The Gulf of Koper or Koper Bay (Koprski zaliv, Koprski zaljev, Golfo di Capodistria) is located in the northern part of the Adriatic Sea, and is the northern part of the Gulf of Trieste. It comprises several minor bays: the Ankaran Bay (with the Valdoltra Bay), the Semedela Bay, the Viližan Bay, the Simon Bay, the Moon Bay, and the Strunjan Bay. It covers an area of 18 km2. Since 1785, when the town of Koper was still on the island, the area of the bay has been reduced by about 4 km2 due to land reclamation.

==Overview==
The gulf, named after the city of Koper, is part of the Slovene Riviera and is entirely located in Slovenian territory. Crossed by the river Rižana, it spans from Debeli Rtič, next to the borders with the Italian town of Muggia; to Rt Madona, a cape in the town of Piran, that is also the northernmost point of the Gulf of Piran. Two other streams flowing into the Gulf of Koper are Baševica in Koper and Strunjan Creek (Strunjanski potok) or Roja in Strunjan.

The towns of Koper, Izola and Piran (the northern shore), along with the villages of Ankaran, Bertoki, Jagodje, Dobrava, Strunjan and Fiesa, are located by the gulf.

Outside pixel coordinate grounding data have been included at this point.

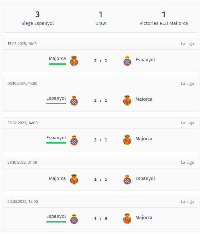This screenshot has height=234, width=201.
Task: Select Victories RCD Mallorca counter
Action: (164, 19)
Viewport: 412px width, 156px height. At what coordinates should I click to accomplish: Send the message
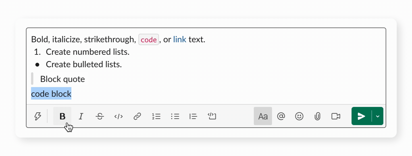pos(361,116)

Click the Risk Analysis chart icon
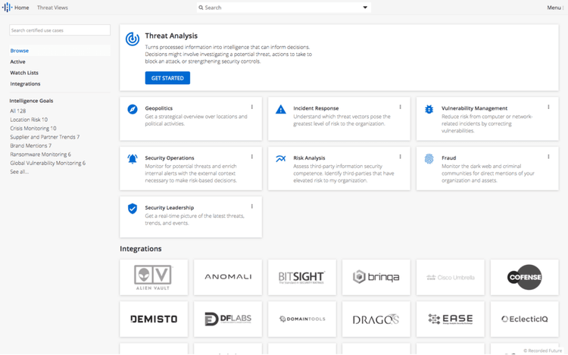[280, 159]
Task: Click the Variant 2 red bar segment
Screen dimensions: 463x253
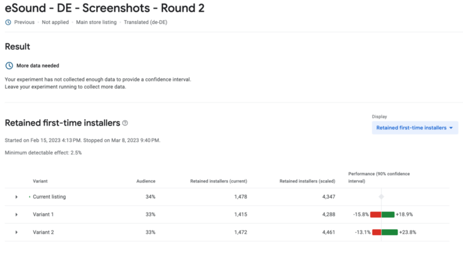Action: click(x=376, y=232)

==Ecological significance==
The Gulf of Koper is an ecologically important area with over 1800 plant and animal species identified, among which the loggerhead sea turtle (Caretta caretta) and the common bottlenose dolphin (Tursiops truncatus). Near Žusterna, there is an underwater meadow of the Neptune grass (Posidonia oceanica ), which is included in the Natura 2000 network.

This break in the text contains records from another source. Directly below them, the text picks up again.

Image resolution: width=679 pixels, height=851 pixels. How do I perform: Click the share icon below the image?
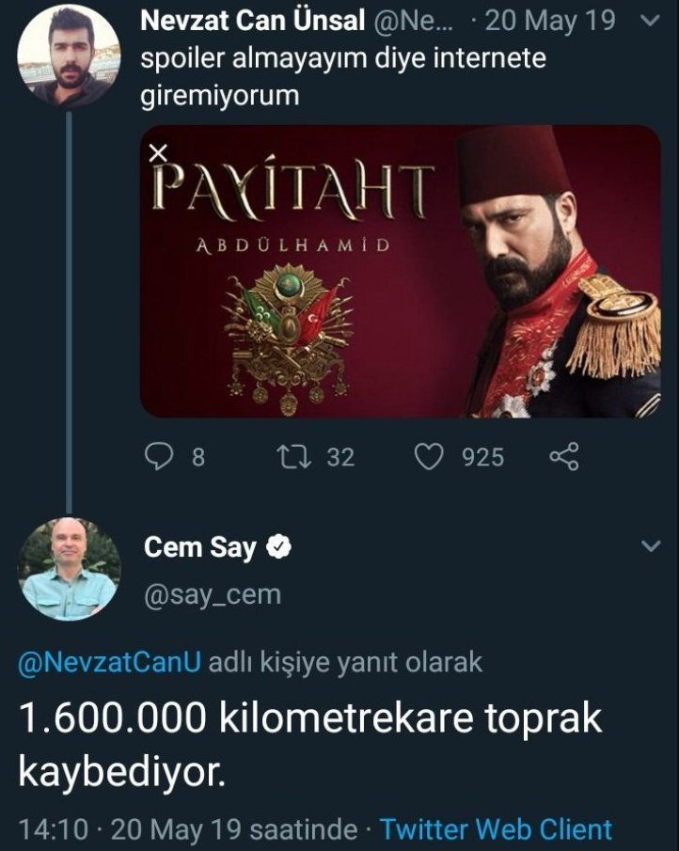pyautogui.click(x=563, y=457)
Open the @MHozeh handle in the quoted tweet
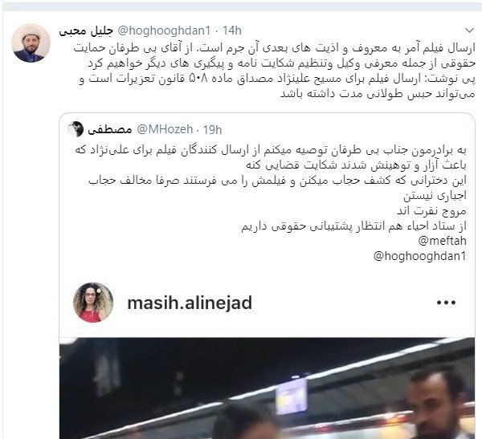The image size is (482, 439). [165, 129]
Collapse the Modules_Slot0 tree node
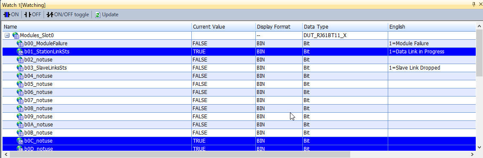The width and height of the screenshot is (483, 158). tap(7, 35)
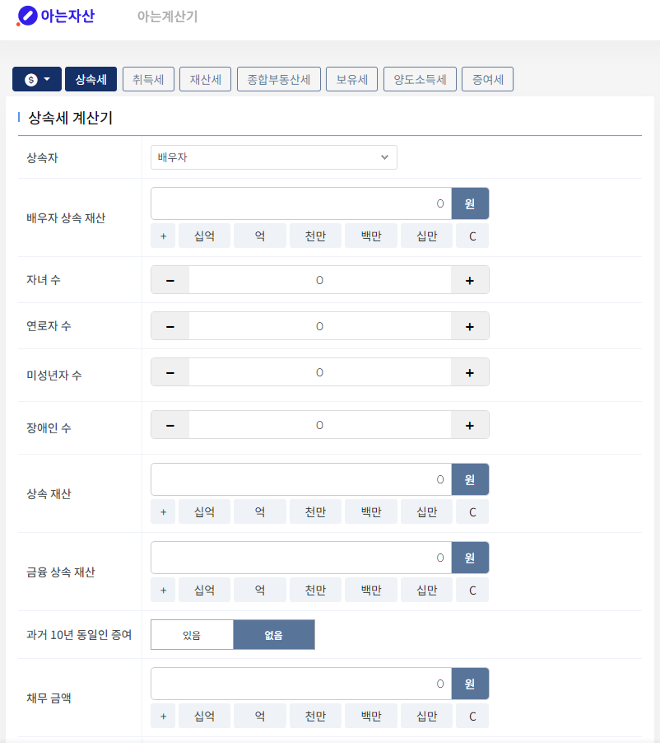Add 백만 to the 금융 상속 재산 amount
This screenshot has height=747, width=660.
point(370,590)
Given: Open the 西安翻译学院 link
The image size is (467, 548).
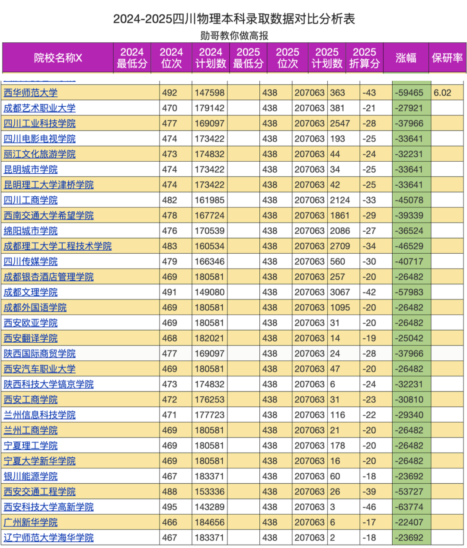Looking at the screenshot, I should coord(30,338).
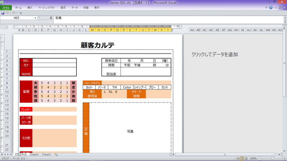This screenshot has height=161, width=287.
Task: Expand the Customize Quick Access Toolbar dropdown
Action: (x=21, y=13)
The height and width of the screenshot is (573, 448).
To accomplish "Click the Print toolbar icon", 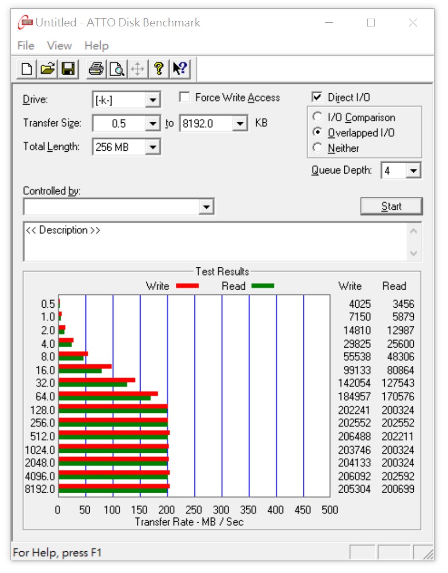I will [96, 68].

===Strunjan nature park===
The Strunjan nature park is a protected area of landscape on the Strunjan peninsula, which includes the Strunjan nature reserve, the Stjuža nature reserve, which is the only lagoon on the Slovenian coast, and a stone pine tree avenue along the main road linking Izola to Sečovlje.

The Strunjan nature reserve features the flysch Strunjan cliff with a height of 80 meters, in front of which lies the Moon Bay (Mesečev zaliv). The reserve covers an area of 160 ha, including a coastal strip of 200 m of the sea. The Strunjan cliff is the largest known flysch wall on the entire Adriatic coast. Its lower part is eroded by the sea, whereas the upper part is subjected to weather conditions. This results in interesting geological and geomorphological features, such as rock shelters, microtectonic faults, faulted rock blocks and oblique layers of rock.

On the upper edge of the cliff, in erosion gullies and elsewhere where the slope of the terrain allows, a typical deciduous sub-Mediterranean community of the European hop-hornbeam (Ostrya carpinifolia) and autumn moor grass (Sesleria autumnalis) has developed, with dense occurrences of the weaver's broom (Spartium junceum) and the giant cane (Arundo donax) also occurring in the upper part of the cliff. On the slopes of Cape Ronek, where, despite its northern location and predominantly loess substrate, typical Mediterranean plants also occur: the common myrtle (Myrtus communis) and the strawberry tree (Arbutus unedo), for which Cape Ronek is the only indigenous site in Slovenia.

===Škocjan Inlet===
A former bay of the Gulf of Koper is the Škocjan Inlet (Škocjanski zatok). This wetland is a residue of the sea that once encircled Koper. It covers an area of 122 ha and contains brackish water with salinity between freshwater and sea. The location has extraordinary ornithological significance, where ca. 200 bird species have been observed, including the little bittern (Ixobrychus minutus), the black-crowned night heron (Nycticorax nycticorax), the squacco heron (Ardeola ralloides), the spotted crake (Porzana porzana), the wood sandpiper (Tringa glareola), the Mediterranean gull (Larus melanocephalus), and the moustached warbler (Acrocephalus melanopogon).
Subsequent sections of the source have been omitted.